Tag Archives: poetry

Neuro-poetry?

Nick Laird writing in the Guardian review’s book column wonders why more poets haven’t engaged with the insights into human behaviour that science gives us.

 

“In general” he says “modern poets have taken more easily to Freud than Darwin.” But should we hope for a poetry of science and what would it be like? “Will it engage with scientific vocabulary? Or register the possibility of new vistas?”

 

Laird refers to Miroslav Holub as the great scientist-poet of modern times – but I’m not sure this is right – Holub was certainly a great poet and I’m sure he was a great scientist, but while he draws upon a scientific vocabulary, his use of it is essentially metaphorical.

 

Take this from his poem ‘Heart transplant’:

 

After an hour

 

there’s an abyss in the chest

created by the missing heart

like a model landscape

where humans have grown extinct

 

 

Atrium is sewn to atrium

aorta to aorta

three hours of eternity

coming and going

 

And when the heart begins to beat

and the curves jump

like synthetic sheep

on the green screen,

it’s like a model of a battlefield

in which Life and Spirit

have been fighting

 

And both have won

 

The language here is scientific, specifically medical, but it is used to reflect upon love, alienation and the fear of death as conscious experiences not as unconscious processes.

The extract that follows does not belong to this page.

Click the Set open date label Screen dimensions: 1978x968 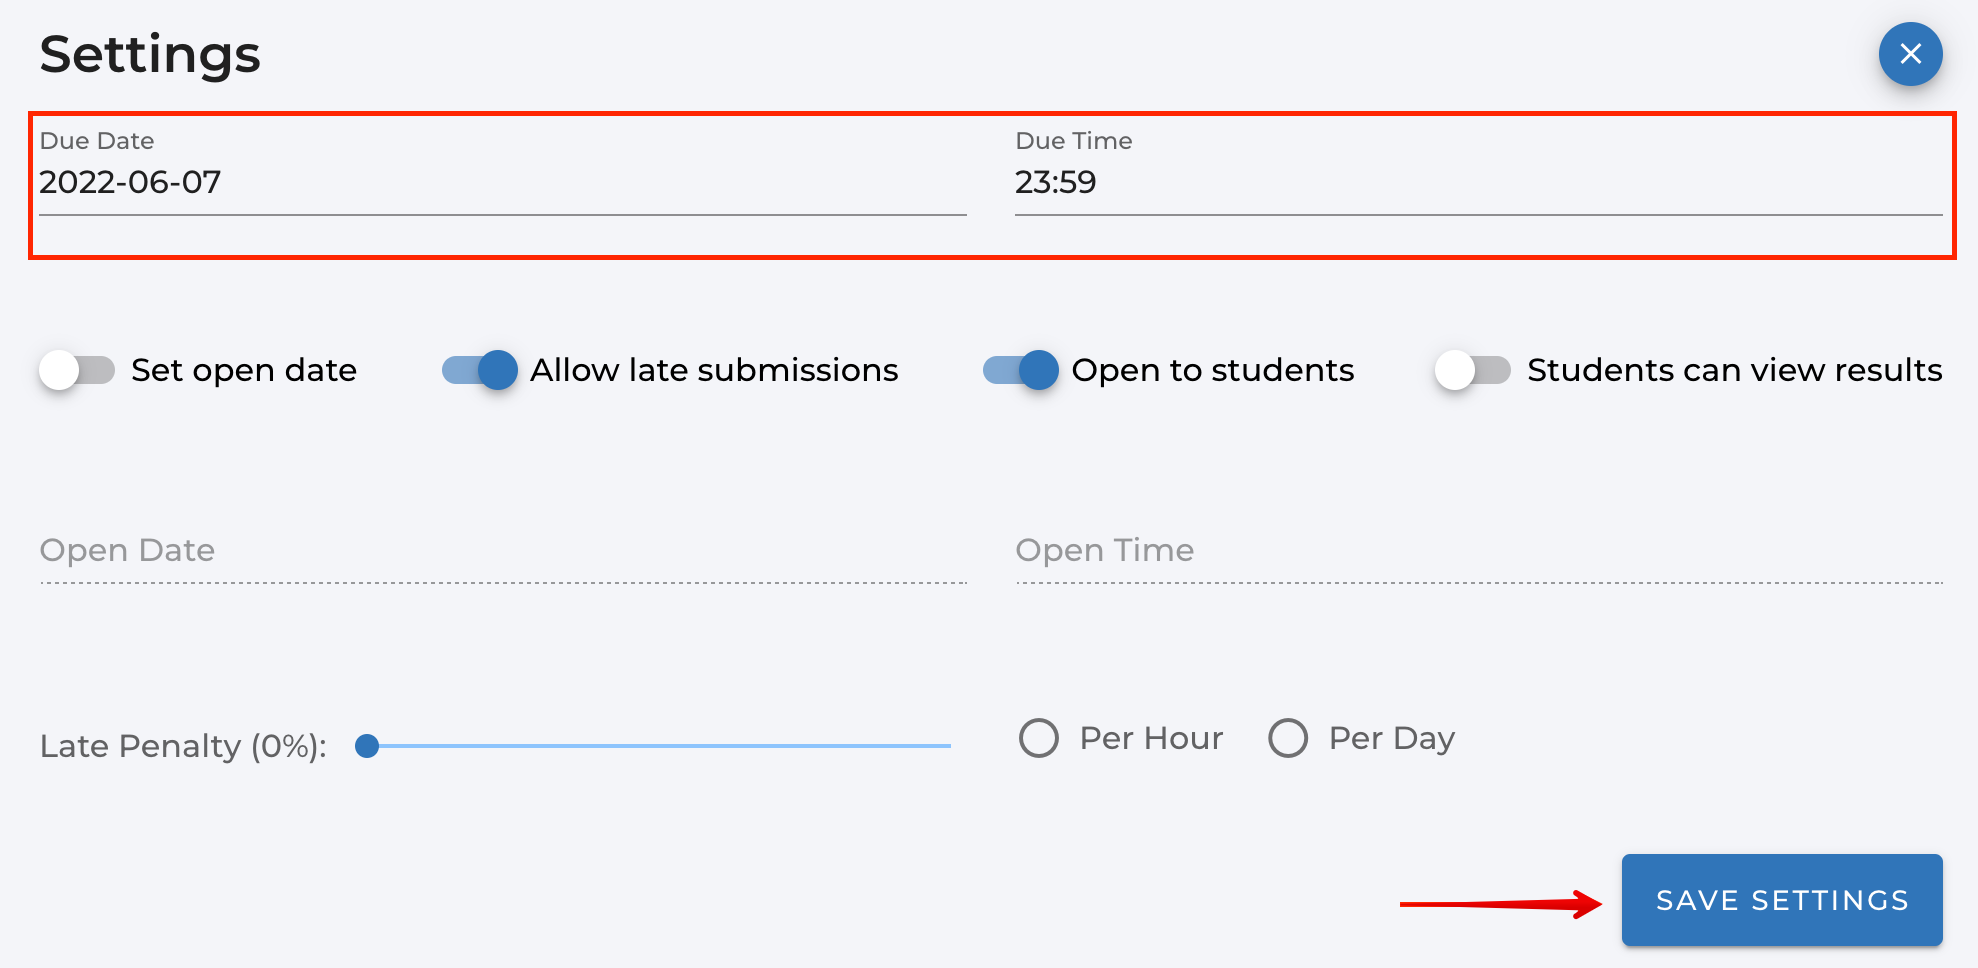[244, 370]
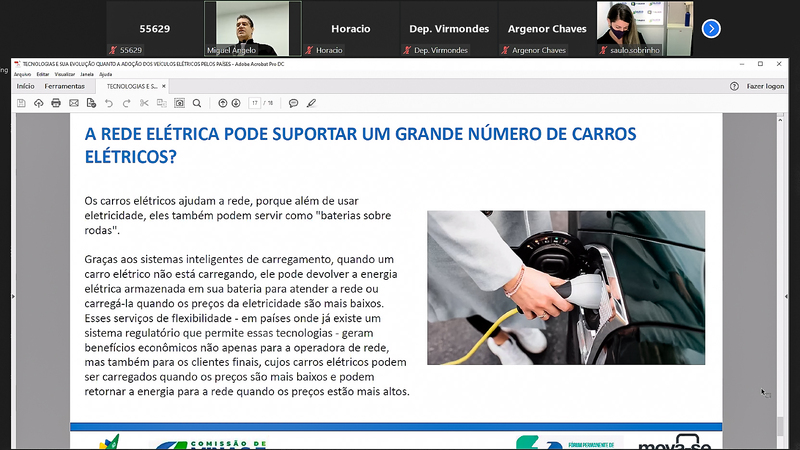Screen dimensions: 800x450
Task: Click the email envelope icon
Action: 73,103
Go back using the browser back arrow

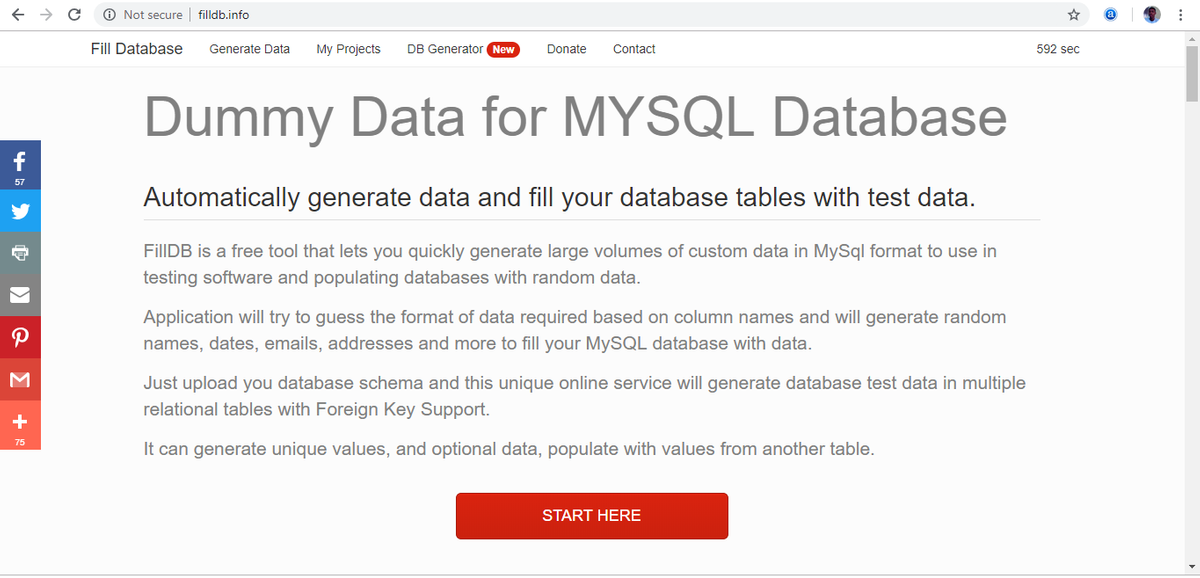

Crucially the heart is used metaphorically in its romantic incarnation as the seat of emotion – not literally as a muscle that pumps blood round the body – indeed the latter usage is subordinated to the former….

 

So I’m still left wondering what a poetry of new scientific vistas would look like. Perhaps it is a category error. Perhaps poetry and science explain us in such different ways that they cannot fully merge. Or maybe there are other examples from Holub or from other poets that come closer?